In a 2012 working paper, “Using EHRs to Monitor and Improve Adherence to Medication,” researchers from the Mayo Clinic in Rochester, Minn., and North Carolina State University in Raleigh estimated that a nationwide system of fully integrated EHRs with real-time medication monitoring capabilities would each year save $1.41 billion while adding 131,000 quality-adjusted life years (QALY) to patients recently diagnosed with diabetes.
There are barriers to achieving these kinds of results. It would require provider access to uninterrupted, longitudinal streams of patient data from multiple sources and the capability to rapidly collect and combine such data, says the paper’s co-author, Nilay D. Shah, PhD, an associate professor of health services research at Mayo. The paper was written in part to demonstrate the value proposition of real-time medication monitoring programs to payers.
Misaligned financial incentives currently contribute to the low level of data exchange. For instance, payers may be deterred from investing in sharing of claims data to improve the long-term outcomes of patients who may leave their health plan in the next several years. “For patients, the goal is to maximize QALY,” Shah says. “But for payers, the goal is to minimize costs. Payers have an approximate 20 percent member turnover rate every year, so you’re not only talking about saving costs, but saving costs in a short period of time.”
There are legal challenges and technical challenges. Even if payers were willing to make the investment, Shah says, “The question becomes, how do you get data back to providers in a meaningful and secure way?” A provider organization would have to deal with the logistical nightmare of constructing electronic communication routes with all of its patients’ health plans. They would have to maintain compliance with HIPAA and overcome interoperability issues associated with disparate EHR and information systems.
These challenges likely will prevent the full exchange of claims data anytime soon, leaving providers like TIPA to make the best of what they have. “You need to find the best and most appropriate way for your community and set of providers to move forward,” Stuard says. “In the absence of a single payer system, this is where we are.”
The healthcare community is still learning how to best use EHRs. Payment reforms encouraging multidisciplinary partnerships to improve interoperability standards hopefully will help stakeholders move up the learning curve.

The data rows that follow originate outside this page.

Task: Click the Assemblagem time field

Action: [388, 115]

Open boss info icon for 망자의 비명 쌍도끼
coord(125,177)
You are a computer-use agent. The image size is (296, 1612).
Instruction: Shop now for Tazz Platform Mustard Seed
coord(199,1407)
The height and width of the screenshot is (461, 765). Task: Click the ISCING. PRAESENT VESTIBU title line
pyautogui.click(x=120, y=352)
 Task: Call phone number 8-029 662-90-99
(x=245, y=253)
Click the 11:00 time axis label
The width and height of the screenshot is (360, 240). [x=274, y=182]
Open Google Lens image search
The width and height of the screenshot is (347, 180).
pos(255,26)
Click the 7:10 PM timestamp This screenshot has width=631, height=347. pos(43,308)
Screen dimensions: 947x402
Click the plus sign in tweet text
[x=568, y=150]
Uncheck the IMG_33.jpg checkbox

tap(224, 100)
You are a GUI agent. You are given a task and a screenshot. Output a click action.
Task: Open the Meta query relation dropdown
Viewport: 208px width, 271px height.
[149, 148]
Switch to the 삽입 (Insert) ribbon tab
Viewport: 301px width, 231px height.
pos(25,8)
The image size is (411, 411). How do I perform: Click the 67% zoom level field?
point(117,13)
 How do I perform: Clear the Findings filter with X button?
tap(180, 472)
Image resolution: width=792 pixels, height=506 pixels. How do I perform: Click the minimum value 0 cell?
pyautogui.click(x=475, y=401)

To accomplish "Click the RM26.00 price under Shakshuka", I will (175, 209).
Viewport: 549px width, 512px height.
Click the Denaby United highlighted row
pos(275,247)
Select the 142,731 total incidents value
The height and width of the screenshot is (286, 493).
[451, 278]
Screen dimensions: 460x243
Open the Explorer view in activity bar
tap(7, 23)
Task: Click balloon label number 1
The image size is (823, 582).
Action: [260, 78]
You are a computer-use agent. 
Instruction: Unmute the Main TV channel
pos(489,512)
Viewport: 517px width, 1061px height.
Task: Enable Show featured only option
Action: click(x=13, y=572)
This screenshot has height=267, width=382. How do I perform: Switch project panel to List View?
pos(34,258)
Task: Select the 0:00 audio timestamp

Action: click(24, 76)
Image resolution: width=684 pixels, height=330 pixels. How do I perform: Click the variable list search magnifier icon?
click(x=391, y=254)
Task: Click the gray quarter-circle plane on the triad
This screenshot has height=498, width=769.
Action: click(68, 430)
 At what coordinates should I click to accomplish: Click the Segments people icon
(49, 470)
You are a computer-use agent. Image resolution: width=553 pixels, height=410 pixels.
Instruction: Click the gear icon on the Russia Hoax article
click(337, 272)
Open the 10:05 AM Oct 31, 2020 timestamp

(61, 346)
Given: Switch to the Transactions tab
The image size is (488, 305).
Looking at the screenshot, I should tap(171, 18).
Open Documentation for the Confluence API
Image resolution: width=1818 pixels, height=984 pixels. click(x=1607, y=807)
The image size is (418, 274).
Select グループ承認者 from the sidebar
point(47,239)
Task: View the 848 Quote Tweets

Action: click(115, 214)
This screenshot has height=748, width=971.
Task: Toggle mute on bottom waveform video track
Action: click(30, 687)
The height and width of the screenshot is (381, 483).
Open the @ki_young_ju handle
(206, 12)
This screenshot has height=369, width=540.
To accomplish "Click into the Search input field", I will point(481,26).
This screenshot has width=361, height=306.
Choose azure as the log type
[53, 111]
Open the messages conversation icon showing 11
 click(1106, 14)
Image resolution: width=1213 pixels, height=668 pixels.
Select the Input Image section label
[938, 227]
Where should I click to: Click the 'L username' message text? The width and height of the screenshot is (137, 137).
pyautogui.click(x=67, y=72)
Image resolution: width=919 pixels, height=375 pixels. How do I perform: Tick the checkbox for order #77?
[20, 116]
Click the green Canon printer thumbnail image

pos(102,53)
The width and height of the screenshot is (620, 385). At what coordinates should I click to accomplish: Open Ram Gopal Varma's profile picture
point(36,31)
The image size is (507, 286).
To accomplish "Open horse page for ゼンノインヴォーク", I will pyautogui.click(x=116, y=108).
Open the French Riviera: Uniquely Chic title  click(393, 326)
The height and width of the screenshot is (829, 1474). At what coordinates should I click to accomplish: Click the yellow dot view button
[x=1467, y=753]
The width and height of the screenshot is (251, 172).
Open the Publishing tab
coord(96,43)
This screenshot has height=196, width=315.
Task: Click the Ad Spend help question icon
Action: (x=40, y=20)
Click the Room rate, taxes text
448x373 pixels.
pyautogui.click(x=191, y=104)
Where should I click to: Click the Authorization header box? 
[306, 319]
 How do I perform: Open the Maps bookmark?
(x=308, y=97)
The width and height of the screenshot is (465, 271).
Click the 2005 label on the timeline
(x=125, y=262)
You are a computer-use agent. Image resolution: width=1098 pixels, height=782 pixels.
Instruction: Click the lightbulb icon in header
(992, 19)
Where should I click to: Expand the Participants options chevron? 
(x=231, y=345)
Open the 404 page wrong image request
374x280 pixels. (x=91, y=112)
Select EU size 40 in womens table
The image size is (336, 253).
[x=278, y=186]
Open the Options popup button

With the help of THINC, TIPA is currently entering a partnership with six health plans to form a patient-centered medical home and become eligible for the Centers for Medicare & Medicaid Services’ shared savings program, which allows providers to receive higher payments for delivering high-quality healthcare. Stuard believes it will take some time to develop best practices for using EHRs and sharing electronic health data, but she’s confident that progress will be made. “We’ll be wrangling with harmonizing measurements between disparate practices and systems. We’ll learn a lot and it will be difficult at times, but it’s an opportunity for everyone.”
To facilitate data sharing among these partners, Shah believes that requirements supporting data sharing between providers and payers could be written into Meaningful Use Stage 3 rules.
Current research also focuses on populations rather than individuals. In the future, smart EHRs could determine appropriate courses of care for patients based on their individual needs rather than what has worked across a population.
“That’s the $1 million question,” Jaffe says. “Can the medical record really know me and my unique needs? We are really working hard to have info reflect what your unique needs are as an individual.”
Early EHR adopters like KPNC show how integrated health systems and integrated health IT systems can improve the quality of care provided to patients with or at risk for CVD. As EHRs mature, more positive outcomes are likely to be achieved and huge cost savings could follow. “We’re trying a lot of different things and learning a lot from our implementation,” Jaffe says. “We’ve come a long way and have a long way to go.”